En la víspera de este Día de Andalucía, enseño a mis alumnos el significado de la palabra cosmopolita: aislados entre valles y minas abandonadas, no le ven utilidad a aprender palabras de más de dos sílabas, pero ésta sí es importante. Hubo dos o tres generaciones de griegos provocadores, libertinos, salvajes y sabios que llenaron ese término de ramas y de pájaros, que le prestaron una solidez que luego se desmoronó. Eran los tiempos en que los imperios se alargaban hasta Oriente, en que las religiones se hacían mestizas, en que el eclecticismo alcanzaba por igual a los frutos del mercado y las ideas del ágora: apenas un siglo antes, el joven dios Alejandro había unido bajo su puño a griegos y bárbaros, mezclando Macedonia con Egipto y Persia hasta las columnas de Levante. Alejandría era esa estación de encuentros imposibles donde se contaminaban las lenguas, los alimentos, las filosofías y los templos, en un sistema de vida único que poseía idéntica validez, idéntica extrañeza, para cualquier hombre de cualquier raza o credo: era la ciudad enferma de Cavafis, el museo kitsch que canta Terenci Moix. En aquel imperio, como en los que vendrían del Mediterráneo, nadie era extranjero porque todos lo eran. Allí los griegos aprendieron a pensar de otra manera. Platón, nos cuenta Diógenes Laercio, poseía hermosas alfombras y amaba Atenas sobre todas las cosas; Aristóteles, lleno de anillos, era incapaz de concebir otra forma de gobierno justo que no fuese la ciudad-estado. Diógenes, en cambio, vive en un tonel, se masturba en la calle, bebe de sus manos en las fuentes públicas. Cuando le preguntan de dónde procede, él responde con una palabra inventada: es kosmopolités, cosmopolita, ciudadano del cosmos, de todas partes. Allí donde va se siente entre hermanos, como Walt Whitman, o vague donde vague jamás se desprenderá de la sospecha de ser un advenedizo, un convidado de piedra; la patria, afirmaba Séneca, presunto andaluz, está donde nos hallamos a gusto.

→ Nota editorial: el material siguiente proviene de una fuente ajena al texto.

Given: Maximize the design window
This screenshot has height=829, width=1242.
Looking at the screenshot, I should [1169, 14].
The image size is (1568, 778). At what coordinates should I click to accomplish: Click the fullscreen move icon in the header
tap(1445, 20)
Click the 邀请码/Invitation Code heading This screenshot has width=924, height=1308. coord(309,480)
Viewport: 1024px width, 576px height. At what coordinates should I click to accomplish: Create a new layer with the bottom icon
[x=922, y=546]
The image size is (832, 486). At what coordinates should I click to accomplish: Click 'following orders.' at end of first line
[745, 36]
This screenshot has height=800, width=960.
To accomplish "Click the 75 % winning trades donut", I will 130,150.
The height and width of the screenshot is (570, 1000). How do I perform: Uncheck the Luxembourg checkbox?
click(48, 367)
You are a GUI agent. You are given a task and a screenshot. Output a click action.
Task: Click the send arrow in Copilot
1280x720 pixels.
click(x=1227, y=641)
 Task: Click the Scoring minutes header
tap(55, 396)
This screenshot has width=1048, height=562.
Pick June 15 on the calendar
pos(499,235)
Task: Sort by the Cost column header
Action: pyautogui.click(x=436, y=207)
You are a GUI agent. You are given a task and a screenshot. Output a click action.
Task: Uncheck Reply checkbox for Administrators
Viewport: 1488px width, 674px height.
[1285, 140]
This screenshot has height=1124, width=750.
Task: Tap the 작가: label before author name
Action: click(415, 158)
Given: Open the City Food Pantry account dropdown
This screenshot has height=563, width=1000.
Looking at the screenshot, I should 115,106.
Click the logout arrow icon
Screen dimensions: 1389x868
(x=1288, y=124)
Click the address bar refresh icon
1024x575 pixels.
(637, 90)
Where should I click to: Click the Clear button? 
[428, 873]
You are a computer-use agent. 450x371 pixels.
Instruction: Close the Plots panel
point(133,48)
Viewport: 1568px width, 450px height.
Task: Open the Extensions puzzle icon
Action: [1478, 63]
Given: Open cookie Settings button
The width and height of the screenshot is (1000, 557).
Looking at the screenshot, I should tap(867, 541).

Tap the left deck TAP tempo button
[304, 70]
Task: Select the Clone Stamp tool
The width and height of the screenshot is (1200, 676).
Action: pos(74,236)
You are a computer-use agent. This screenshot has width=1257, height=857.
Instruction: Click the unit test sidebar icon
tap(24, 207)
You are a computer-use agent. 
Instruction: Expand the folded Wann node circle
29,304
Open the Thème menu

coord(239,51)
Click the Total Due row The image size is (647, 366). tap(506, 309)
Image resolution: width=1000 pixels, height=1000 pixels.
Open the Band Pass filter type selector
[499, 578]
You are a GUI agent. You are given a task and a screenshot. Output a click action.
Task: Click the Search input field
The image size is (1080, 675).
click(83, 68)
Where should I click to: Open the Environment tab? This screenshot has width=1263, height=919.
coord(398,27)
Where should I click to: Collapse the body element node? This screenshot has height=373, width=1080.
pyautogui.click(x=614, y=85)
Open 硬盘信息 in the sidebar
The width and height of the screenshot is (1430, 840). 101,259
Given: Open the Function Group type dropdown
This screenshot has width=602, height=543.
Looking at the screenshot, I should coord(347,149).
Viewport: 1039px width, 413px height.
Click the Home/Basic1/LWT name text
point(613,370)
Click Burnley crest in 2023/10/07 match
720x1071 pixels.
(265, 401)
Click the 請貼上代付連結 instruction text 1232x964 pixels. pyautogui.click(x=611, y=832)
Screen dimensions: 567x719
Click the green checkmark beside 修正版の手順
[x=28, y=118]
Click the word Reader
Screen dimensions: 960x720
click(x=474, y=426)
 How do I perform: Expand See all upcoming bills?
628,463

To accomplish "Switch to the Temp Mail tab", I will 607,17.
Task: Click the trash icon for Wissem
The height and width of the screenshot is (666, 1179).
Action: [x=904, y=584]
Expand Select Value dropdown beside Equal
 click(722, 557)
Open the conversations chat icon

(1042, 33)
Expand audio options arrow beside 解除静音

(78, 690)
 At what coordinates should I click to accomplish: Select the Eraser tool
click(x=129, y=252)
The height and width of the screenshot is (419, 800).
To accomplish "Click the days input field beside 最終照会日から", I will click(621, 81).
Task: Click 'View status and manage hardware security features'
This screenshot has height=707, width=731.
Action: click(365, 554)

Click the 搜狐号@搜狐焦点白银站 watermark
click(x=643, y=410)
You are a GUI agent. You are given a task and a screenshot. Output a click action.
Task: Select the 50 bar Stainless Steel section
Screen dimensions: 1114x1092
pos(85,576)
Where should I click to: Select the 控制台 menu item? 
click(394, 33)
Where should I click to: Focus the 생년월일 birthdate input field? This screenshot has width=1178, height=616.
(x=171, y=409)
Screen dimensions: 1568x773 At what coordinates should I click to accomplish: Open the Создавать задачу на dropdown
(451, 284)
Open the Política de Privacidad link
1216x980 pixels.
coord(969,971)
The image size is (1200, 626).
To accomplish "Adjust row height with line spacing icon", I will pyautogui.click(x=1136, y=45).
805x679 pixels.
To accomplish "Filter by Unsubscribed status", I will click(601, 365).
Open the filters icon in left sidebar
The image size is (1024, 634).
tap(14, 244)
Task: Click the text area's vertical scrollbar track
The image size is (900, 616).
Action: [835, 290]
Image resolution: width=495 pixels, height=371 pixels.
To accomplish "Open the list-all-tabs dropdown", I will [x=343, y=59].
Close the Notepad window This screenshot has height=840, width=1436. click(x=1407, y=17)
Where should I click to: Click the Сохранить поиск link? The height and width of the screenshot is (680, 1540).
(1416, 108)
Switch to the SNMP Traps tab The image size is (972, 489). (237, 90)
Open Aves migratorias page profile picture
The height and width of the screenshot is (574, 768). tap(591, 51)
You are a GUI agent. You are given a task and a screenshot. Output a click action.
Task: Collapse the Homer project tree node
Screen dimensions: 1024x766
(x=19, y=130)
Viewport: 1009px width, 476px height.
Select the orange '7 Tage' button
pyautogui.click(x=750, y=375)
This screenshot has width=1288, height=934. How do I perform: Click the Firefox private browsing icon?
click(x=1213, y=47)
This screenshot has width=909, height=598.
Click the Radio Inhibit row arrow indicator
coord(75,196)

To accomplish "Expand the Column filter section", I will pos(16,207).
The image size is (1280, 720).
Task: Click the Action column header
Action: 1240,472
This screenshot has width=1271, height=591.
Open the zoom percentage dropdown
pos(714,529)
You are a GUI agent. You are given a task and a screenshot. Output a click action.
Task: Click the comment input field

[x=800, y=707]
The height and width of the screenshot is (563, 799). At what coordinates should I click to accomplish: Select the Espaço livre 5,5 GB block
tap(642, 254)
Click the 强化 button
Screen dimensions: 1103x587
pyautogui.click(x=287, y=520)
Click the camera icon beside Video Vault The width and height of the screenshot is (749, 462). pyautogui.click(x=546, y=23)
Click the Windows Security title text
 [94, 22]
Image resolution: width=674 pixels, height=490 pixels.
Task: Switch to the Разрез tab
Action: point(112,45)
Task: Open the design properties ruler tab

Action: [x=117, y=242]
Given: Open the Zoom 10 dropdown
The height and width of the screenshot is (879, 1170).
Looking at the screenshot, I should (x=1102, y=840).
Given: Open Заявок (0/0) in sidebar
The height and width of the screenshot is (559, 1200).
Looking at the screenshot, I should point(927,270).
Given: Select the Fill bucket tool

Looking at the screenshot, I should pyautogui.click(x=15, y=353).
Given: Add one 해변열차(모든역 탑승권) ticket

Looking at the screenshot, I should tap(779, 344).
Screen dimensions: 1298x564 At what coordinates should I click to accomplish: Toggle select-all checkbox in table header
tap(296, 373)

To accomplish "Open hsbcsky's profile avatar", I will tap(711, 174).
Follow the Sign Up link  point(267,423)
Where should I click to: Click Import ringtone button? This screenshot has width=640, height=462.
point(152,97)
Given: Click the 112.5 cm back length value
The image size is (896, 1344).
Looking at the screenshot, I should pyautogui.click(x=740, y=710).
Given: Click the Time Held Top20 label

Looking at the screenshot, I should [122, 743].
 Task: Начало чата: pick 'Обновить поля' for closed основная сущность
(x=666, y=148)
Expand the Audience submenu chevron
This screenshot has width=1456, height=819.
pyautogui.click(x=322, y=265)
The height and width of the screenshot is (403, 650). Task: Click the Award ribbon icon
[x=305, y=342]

Platón y Aristóteles han tenido muchos discípulos, Diógenes bastante pocos. Aquel amor por la adulteración y la mezcla, por la pura libertad del alma para escoger azarosamente sus raíces, se ha encarnado en escasas ocasiones en la rabiosa historia de nuestro Occidente: se me ocurren dos o tres Babilonias amenazadas, el París previo a la invasión prusiana, la Viena previa a la Primera Guerra Mundial, el Berlín previo a la Segunda. El resto han sido las banderas, los himnos, los cuadros conmemorativos, los documentos de identificación, las Reales Academias y los misioneros; cediendo a su más pedestre instinto de territorialidad, el ser humano toma las tijeras y corta los mapas en pedacitos, inventa patrias, busca grupos sanguíneos, fabrica ilustres antecesores en los que poder invertir una respetable cantidad de bronce o mármol. Hoy hacemos honores a la bandera que nos separa de los catalanes, de los austriacos, de los siberianos, de los bereberes. Es el precio que tenemos que pagar, supongo, por el bienestar social y la estabilidad psicológica: aquellos sabios cosmopolitas y apátridas vivían en el arroyo, se rascaban la sarna con teja, eran indigentes y felices. Nosotros tenemos nuestros frigoríficos y por eso debemos defenderlos de los inmigrantes.